═════ Reading passage ═════

New research from TwentyEA shows that there is a lack of rental properties in the maret and this is pushing rents higher. On average rents were £1,652 per calendar month (pcm) at the end of 2022, which is an increase of £200 since 2021 and almost £300 since 2019.
New Instructions (new rental properties coming on the market) were down by 7.8% compared to 2021, and by over 25% since 2019. This is being mainly driven by smaller landlords withdrawing from the market as tax, regulatory and cost environments have become less favourable.
The lack of supply has also been compounded by an increase in demand, as tenants are undoubtedly deferring decisions to buy, because of higher house prices, inflation, and interest rates. These increases in rents (22% since 2019) are making the market and returns much better for landlords, offsetting any increase in cost and generating more profit.
The pressure on London, Manchester, and Edinburgh in terms of supply is abundantly clear in significantly reduced leases agreed in 2022, compared to 2021. Elsewhere numbers were generally flat, with Peterborough and the Southwest being outliers, showing some modest growth.

═════ Recorded information ═════

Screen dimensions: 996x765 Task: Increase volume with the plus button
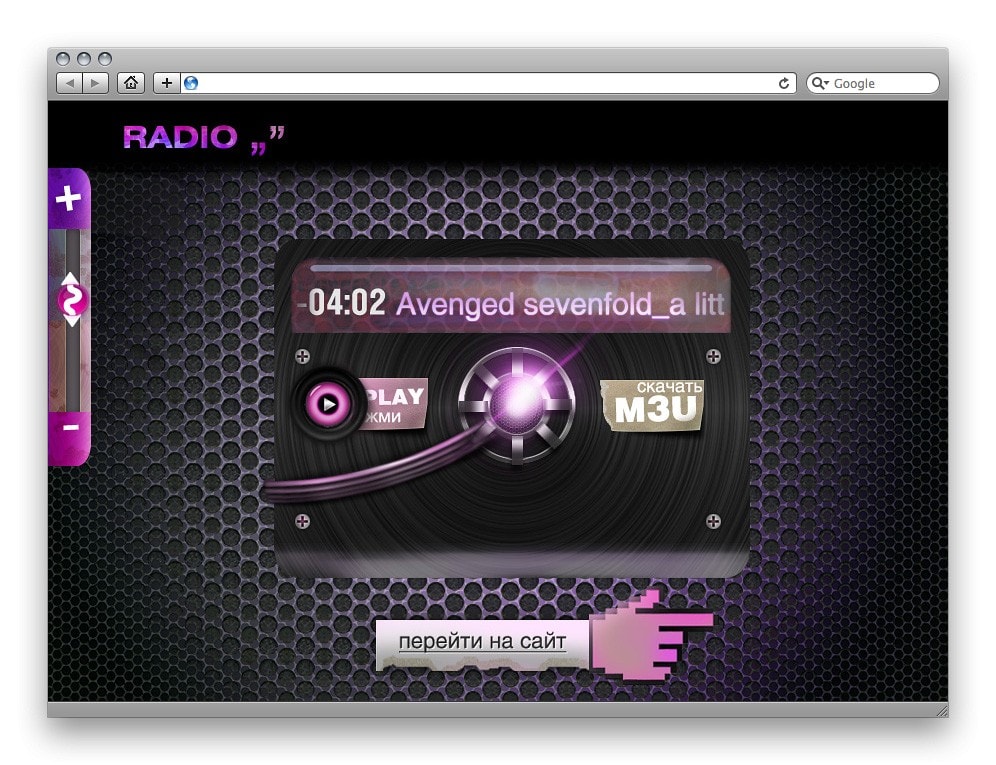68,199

═════
═════ Recorded information ═════

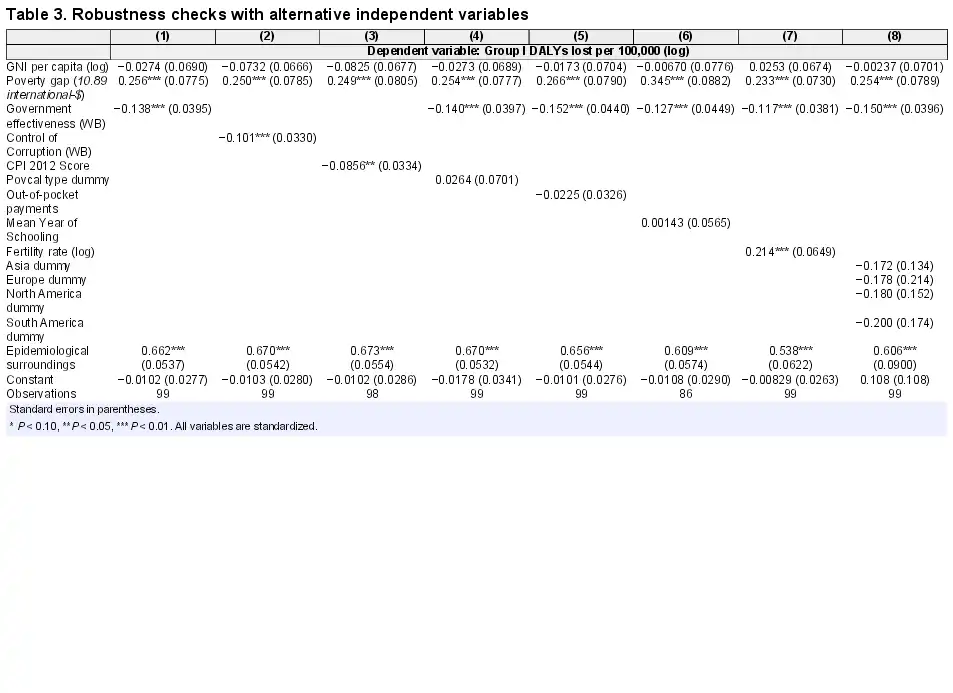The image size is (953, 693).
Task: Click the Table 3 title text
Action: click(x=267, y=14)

═════
═════ Recorded information ═════

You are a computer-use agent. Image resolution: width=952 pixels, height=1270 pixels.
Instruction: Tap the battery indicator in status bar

═════

## Exercise tasks
(a) Please retype the rental market passage between "New Instructions (new" and "some modest growth.", inclusive.
(b) Write the next part of the rental market passage, starting after its final sentence.

## Answers below
(a)
New Instructions (new rental properties coming on the market) were down by 7.8% compared to 2021, and by over 25% since 2019. This is being mainly driven by smaller landlords withdrawing from the market as tax, regulatory and cost environments have become less favourable.
The lack of supply has also been compounded by an increase in demand, as tenants are undoubtedly deferring decisions to buy, because of higher house prices, inflation, and interest rates. These increases in rents (22% since 2019) are making the market and returns much better for landlords, offsetting any increase in cost and generating more profit.
The pressure on London, Manchester, and Edinburgh in terms of supply is abundantly clear in significantly reduced leases agreed in 2022, compared to 2021. Elsewhere numbers were generally flat, with Peterborough and the Southwest being outliers, showing some modest growth.

(b)
Stuart Ducker, strategic solutions director of TwentyEA, commented: “This trend is likely to continue as higher interest rates and inflation may be passed on by landlords whilst supply constraints and demand pressures continue to apply”.
“Our research shows that the lack of rental properties available in the market in 2022 in comparison with 2021. Aside from Inner London, all regions sit between 1.5- and 3-months stock. The situation has deteriorated considerably in London, Scotland, and Northern Ireland.
“Any major improvement in rental stock availability remains in question with interest rates rising, a squeeze on the availability of mortgage particularly buy-to-let and the fiscal and legislative changes from prior to the pandemic.”